Stored data entries
____________

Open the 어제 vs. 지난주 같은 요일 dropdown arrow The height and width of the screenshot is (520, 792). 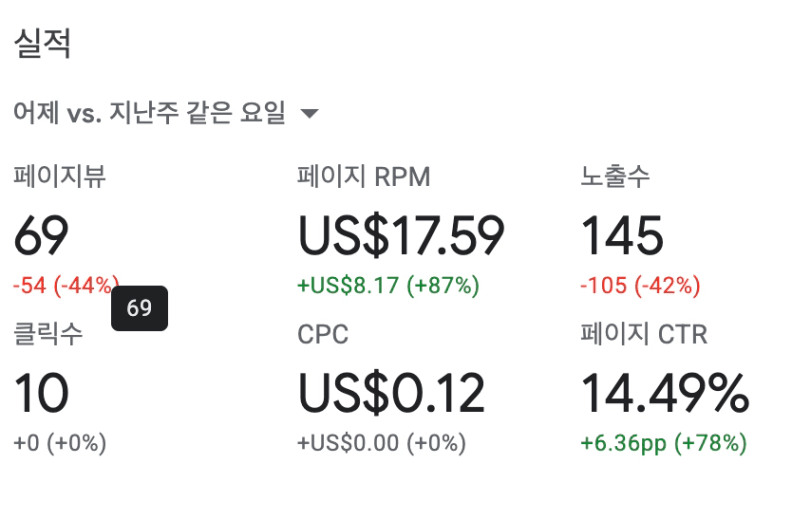pyautogui.click(x=309, y=114)
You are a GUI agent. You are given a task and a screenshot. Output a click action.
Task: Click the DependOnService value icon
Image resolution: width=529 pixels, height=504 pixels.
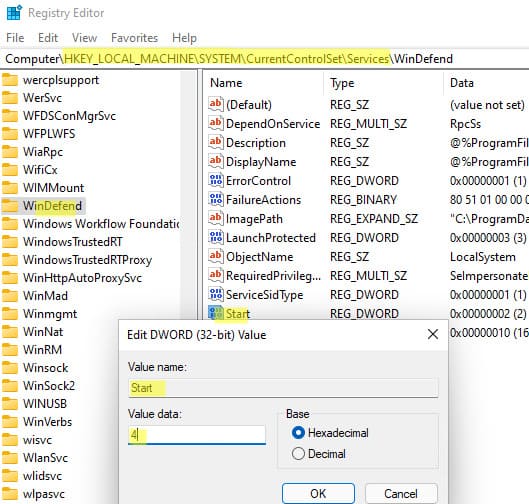pyautogui.click(x=216, y=123)
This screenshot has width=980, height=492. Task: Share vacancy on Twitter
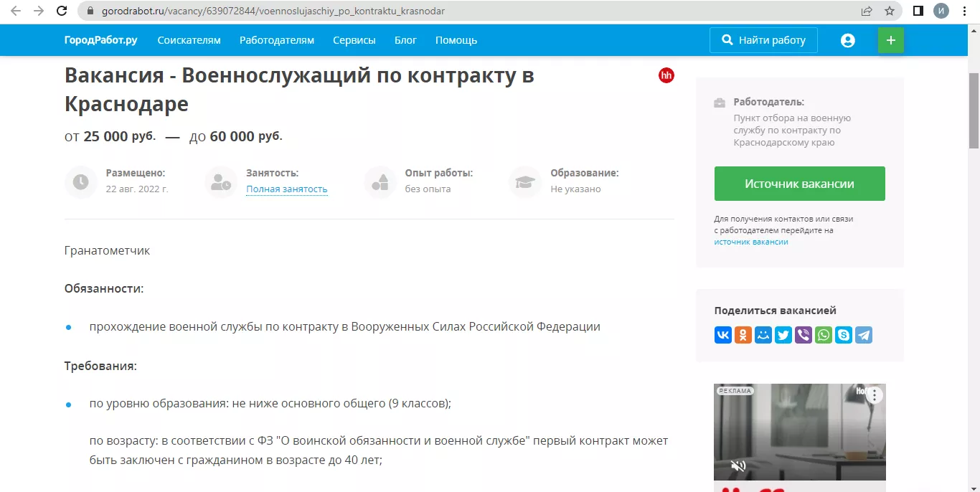point(783,335)
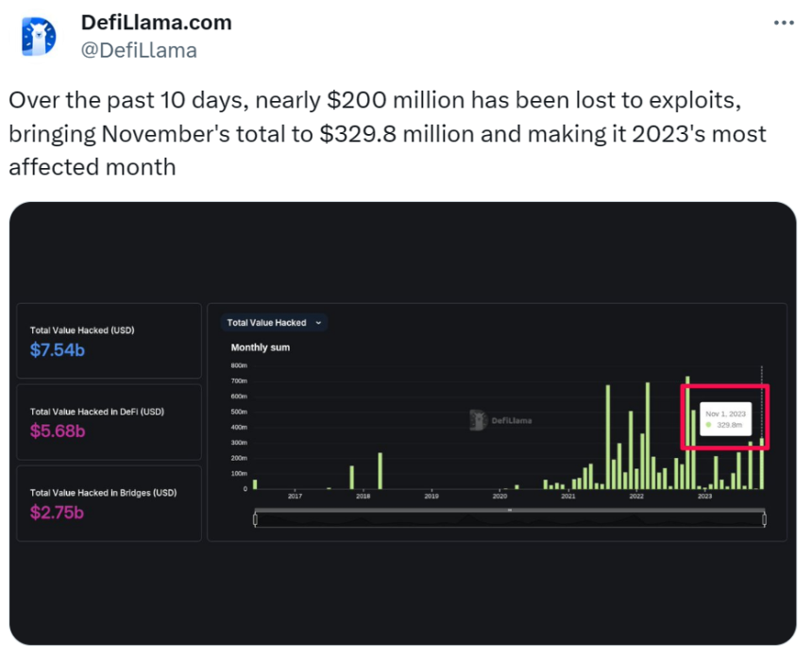Open the tweet's three-dot more options menu
812x659 pixels.
coord(784,23)
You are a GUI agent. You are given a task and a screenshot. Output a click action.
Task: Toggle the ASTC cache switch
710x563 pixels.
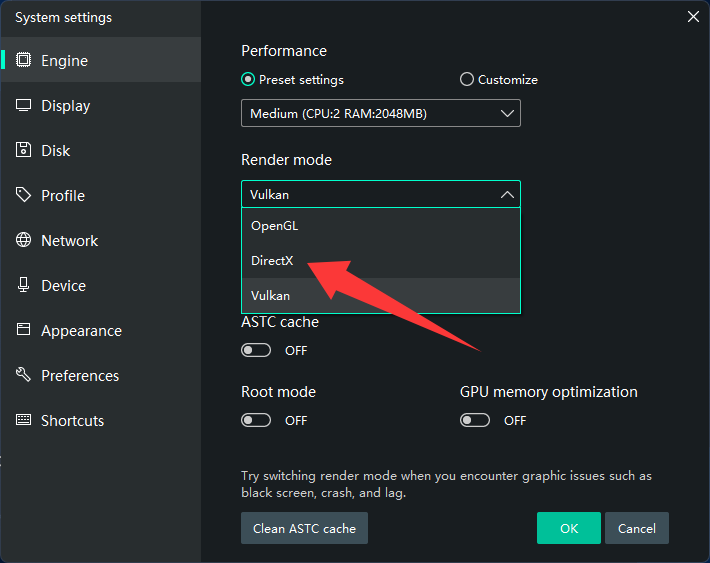[x=256, y=350]
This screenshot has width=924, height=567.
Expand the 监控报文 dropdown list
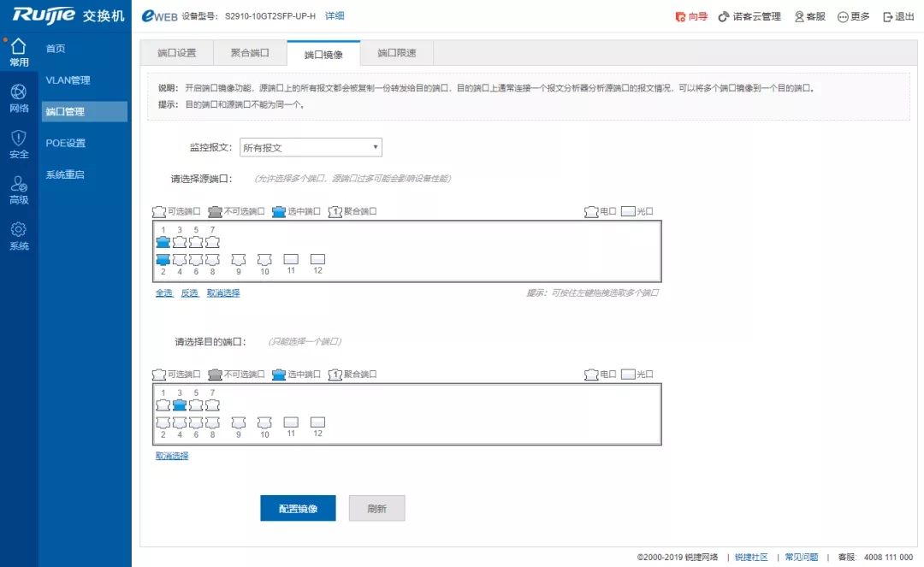(x=311, y=147)
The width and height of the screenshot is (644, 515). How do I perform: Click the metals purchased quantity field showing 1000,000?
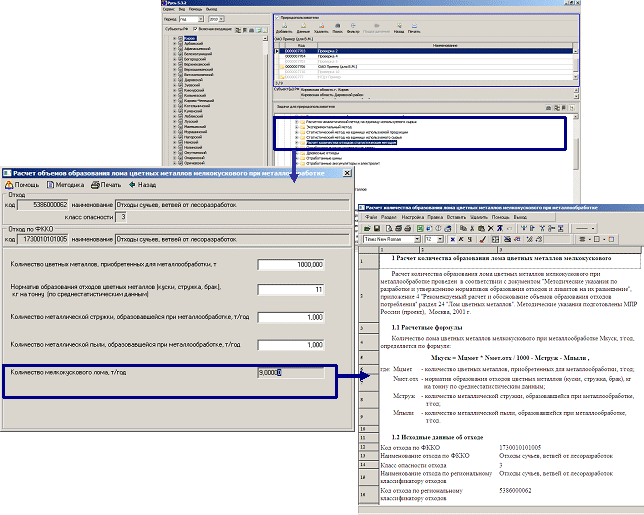(291, 264)
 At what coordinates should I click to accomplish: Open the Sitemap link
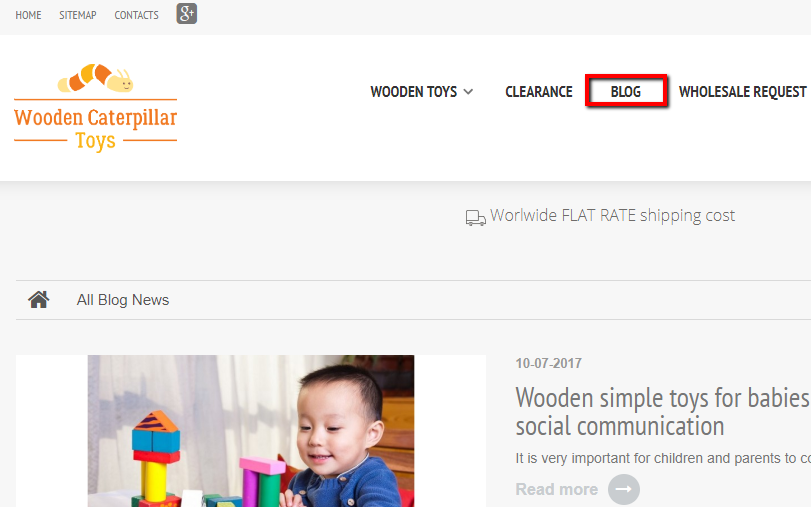pyautogui.click(x=78, y=15)
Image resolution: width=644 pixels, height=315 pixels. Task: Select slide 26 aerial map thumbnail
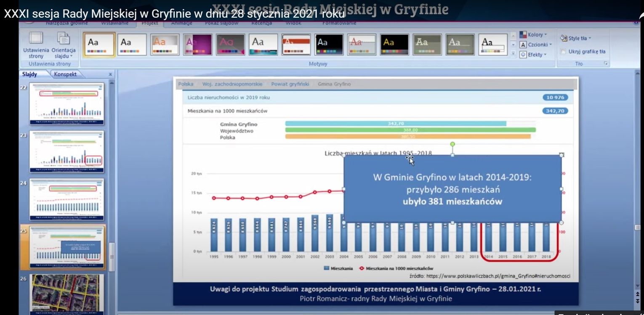point(66,294)
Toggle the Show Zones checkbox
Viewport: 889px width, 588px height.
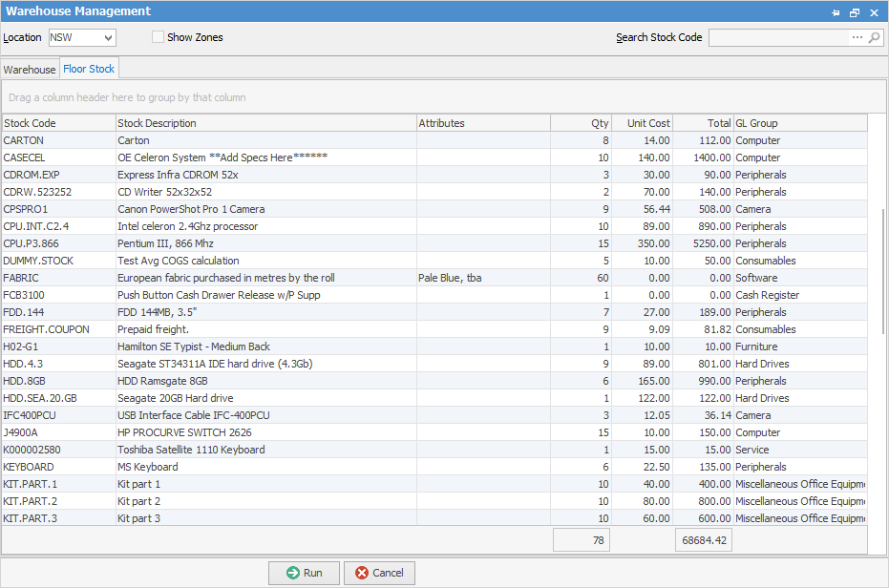click(159, 38)
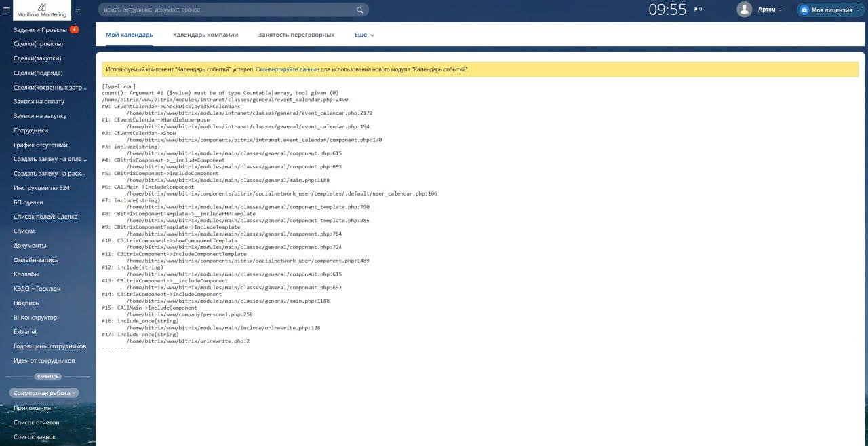Image resolution: width=868 pixels, height=446 pixels.
Task: Click the license briefcase icon
Action: 804,10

____________

Instructions to follow: Would you copy every line of the entries that includes the word "Toggle"?

Written response:
Task: Toggle the ASTC cache switch
Toggle the Show Zones checkbox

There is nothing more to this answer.